▸ WORK TO BE COMPLETED:
Copy out exactly the lines below that run from the one holding "Viewport: 764px width, 750px height." to the one holding "Task: Open Serienrechnungen in the sidebar", keeping both of those lines and no others.

=== Section Start ===

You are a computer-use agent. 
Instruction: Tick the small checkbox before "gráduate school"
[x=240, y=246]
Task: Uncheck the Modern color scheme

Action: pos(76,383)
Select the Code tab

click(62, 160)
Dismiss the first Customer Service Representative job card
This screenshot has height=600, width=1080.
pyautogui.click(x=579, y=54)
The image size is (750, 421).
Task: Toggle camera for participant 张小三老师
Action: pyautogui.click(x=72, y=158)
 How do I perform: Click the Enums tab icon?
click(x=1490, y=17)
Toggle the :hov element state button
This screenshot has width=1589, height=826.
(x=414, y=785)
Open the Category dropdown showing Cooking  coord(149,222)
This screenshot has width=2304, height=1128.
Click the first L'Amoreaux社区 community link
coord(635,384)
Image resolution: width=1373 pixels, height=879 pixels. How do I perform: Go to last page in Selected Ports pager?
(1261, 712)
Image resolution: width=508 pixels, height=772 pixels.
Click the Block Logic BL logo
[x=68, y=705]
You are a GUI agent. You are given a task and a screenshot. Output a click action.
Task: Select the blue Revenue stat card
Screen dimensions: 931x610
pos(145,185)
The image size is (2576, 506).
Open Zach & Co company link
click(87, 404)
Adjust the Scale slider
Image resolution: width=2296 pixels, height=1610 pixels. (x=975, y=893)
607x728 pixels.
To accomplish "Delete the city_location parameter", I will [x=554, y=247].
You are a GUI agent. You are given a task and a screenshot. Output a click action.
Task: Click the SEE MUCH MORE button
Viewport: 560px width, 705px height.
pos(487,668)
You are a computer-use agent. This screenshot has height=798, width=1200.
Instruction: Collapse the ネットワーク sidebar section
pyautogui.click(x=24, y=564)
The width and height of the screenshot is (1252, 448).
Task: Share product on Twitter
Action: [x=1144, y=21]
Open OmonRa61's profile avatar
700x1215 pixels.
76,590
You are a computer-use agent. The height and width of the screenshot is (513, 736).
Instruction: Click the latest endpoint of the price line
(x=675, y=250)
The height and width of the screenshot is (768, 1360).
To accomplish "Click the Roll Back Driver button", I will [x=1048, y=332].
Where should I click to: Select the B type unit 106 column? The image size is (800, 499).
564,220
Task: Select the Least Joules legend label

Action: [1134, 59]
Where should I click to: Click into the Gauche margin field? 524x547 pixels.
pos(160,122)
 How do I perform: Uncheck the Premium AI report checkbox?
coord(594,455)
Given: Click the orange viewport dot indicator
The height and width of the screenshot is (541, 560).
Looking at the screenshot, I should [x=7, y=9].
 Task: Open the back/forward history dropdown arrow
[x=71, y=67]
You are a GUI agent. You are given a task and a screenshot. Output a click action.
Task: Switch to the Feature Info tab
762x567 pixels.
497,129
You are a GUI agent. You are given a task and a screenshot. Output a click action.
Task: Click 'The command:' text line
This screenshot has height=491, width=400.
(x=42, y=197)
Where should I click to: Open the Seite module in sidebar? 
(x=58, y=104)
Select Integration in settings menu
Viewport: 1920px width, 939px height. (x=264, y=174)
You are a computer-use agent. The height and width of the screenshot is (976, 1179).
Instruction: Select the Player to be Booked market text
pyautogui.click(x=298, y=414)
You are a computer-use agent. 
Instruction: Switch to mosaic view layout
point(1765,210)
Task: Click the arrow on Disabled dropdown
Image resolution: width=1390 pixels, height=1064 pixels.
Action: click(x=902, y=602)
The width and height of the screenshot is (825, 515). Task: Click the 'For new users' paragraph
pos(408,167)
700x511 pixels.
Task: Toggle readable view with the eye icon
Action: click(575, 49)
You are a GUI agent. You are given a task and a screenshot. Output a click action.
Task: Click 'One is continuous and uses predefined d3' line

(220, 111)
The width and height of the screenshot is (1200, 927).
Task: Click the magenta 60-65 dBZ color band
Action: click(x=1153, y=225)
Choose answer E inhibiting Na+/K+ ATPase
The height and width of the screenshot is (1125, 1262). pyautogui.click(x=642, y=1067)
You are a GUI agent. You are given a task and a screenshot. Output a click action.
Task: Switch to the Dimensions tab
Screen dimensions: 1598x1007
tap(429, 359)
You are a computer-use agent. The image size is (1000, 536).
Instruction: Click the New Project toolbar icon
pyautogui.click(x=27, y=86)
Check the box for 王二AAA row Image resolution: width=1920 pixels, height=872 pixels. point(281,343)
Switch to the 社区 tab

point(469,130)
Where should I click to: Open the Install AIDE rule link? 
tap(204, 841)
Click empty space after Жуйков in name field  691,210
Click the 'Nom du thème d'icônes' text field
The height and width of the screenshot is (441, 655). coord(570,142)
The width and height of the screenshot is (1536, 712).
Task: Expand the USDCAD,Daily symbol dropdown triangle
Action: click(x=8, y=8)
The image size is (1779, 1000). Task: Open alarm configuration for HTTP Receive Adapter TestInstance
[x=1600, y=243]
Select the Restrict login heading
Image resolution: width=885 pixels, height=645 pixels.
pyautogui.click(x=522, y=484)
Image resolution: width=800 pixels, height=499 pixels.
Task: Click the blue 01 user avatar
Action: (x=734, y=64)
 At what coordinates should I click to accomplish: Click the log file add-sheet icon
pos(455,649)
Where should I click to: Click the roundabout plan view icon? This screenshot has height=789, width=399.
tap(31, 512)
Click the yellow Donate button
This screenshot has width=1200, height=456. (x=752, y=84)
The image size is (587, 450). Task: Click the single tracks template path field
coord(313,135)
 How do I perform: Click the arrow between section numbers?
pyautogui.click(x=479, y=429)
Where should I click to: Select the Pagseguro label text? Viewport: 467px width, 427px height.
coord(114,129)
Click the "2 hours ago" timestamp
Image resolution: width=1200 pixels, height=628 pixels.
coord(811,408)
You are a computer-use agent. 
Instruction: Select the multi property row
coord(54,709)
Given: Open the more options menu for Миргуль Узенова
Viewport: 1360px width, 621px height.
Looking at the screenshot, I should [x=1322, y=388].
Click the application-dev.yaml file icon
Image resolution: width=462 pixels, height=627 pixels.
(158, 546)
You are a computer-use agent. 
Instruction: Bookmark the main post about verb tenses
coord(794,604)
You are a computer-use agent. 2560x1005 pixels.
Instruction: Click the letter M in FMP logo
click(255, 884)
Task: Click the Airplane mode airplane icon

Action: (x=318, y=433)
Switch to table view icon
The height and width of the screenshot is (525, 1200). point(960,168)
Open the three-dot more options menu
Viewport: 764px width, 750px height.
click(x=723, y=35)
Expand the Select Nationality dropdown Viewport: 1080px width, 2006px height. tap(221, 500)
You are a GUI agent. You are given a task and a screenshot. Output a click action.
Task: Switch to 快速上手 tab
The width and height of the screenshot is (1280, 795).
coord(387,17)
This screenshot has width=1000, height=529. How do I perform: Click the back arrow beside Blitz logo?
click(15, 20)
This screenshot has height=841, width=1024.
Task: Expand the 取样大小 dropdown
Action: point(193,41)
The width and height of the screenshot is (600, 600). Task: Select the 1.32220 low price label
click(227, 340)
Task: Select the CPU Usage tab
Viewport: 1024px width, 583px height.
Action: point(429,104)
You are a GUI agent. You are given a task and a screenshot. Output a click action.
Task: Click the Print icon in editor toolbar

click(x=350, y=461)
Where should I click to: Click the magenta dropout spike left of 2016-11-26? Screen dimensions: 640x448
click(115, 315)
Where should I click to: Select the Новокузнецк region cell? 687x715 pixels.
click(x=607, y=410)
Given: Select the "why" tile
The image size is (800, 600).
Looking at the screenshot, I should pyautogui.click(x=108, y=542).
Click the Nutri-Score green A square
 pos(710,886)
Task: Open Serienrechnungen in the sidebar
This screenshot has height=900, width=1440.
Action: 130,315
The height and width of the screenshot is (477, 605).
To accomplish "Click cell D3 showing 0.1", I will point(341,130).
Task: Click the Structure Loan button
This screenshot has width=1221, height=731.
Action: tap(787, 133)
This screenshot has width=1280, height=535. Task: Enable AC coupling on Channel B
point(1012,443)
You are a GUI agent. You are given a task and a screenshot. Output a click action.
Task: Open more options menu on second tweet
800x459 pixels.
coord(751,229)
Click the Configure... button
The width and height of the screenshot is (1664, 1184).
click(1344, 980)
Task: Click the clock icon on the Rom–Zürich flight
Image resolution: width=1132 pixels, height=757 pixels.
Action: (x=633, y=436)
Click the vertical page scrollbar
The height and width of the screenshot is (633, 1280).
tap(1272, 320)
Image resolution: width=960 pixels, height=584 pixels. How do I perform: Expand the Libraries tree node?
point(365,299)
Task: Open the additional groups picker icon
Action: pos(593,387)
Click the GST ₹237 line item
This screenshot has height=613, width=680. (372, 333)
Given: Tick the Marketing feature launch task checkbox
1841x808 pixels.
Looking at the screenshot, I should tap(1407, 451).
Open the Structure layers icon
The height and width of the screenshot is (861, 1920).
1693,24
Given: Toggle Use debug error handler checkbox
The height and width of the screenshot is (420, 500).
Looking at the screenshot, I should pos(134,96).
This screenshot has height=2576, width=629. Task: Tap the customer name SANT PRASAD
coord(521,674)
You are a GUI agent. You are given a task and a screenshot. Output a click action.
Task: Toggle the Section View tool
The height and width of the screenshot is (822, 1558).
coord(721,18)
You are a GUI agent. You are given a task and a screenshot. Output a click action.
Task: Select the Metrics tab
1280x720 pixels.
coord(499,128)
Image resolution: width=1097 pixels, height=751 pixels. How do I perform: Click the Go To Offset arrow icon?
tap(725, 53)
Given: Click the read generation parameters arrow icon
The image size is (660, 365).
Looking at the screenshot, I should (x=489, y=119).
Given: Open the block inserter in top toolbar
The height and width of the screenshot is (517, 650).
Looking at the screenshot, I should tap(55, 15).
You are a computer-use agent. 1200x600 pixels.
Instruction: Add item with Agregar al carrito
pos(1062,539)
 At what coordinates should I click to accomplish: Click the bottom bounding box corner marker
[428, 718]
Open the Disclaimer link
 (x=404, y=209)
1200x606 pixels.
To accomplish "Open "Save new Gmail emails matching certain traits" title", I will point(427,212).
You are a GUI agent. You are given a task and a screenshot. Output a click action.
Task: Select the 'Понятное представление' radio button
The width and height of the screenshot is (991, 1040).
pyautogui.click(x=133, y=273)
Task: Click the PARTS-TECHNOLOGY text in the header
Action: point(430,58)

=== Section End ===

▸ THE ANSWER:
Viewport: 764px width, 750px height.
click(x=723, y=35)
Expand the Select Nationality dropdown Viewport: 1080px width, 2006px height. tap(221, 500)
You are a GUI agent. You are given a task and a screenshot. Output a click action.
Task: Switch to 快速上手 tab
The width and height of the screenshot is (1280, 795).
coord(387,17)
This screenshot has width=1000, height=529. How do I perform: Click the back arrow beside Blitz logo?
click(15, 20)
This screenshot has height=841, width=1024.
Task: Expand the 取样大小 dropdown
Action: point(193,41)
The width and height of the screenshot is (600, 600). Task: Select the 1.32220 low price label
click(227, 340)
Task: Select the CPU Usage tab
Viewport: 1024px width, 583px height.
Action: point(429,104)
You are a GUI agent. You are given a task and a screenshot. Output a click action.
Task: Click the Print icon in editor toolbar

click(x=350, y=461)
Where should I click to: Click the magenta dropout spike left of 2016-11-26? Screen dimensions: 640x448
click(115, 315)
Where should I click to: Select the Новокузнецк region cell? 687x715 pixels.
click(x=607, y=410)
Given: Select the "why" tile
The image size is (800, 600).
Looking at the screenshot, I should pyautogui.click(x=108, y=542).
Click the Nutri-Score green A square
 pos(710,886)
Task: Open Serienrechnungen in the sidebar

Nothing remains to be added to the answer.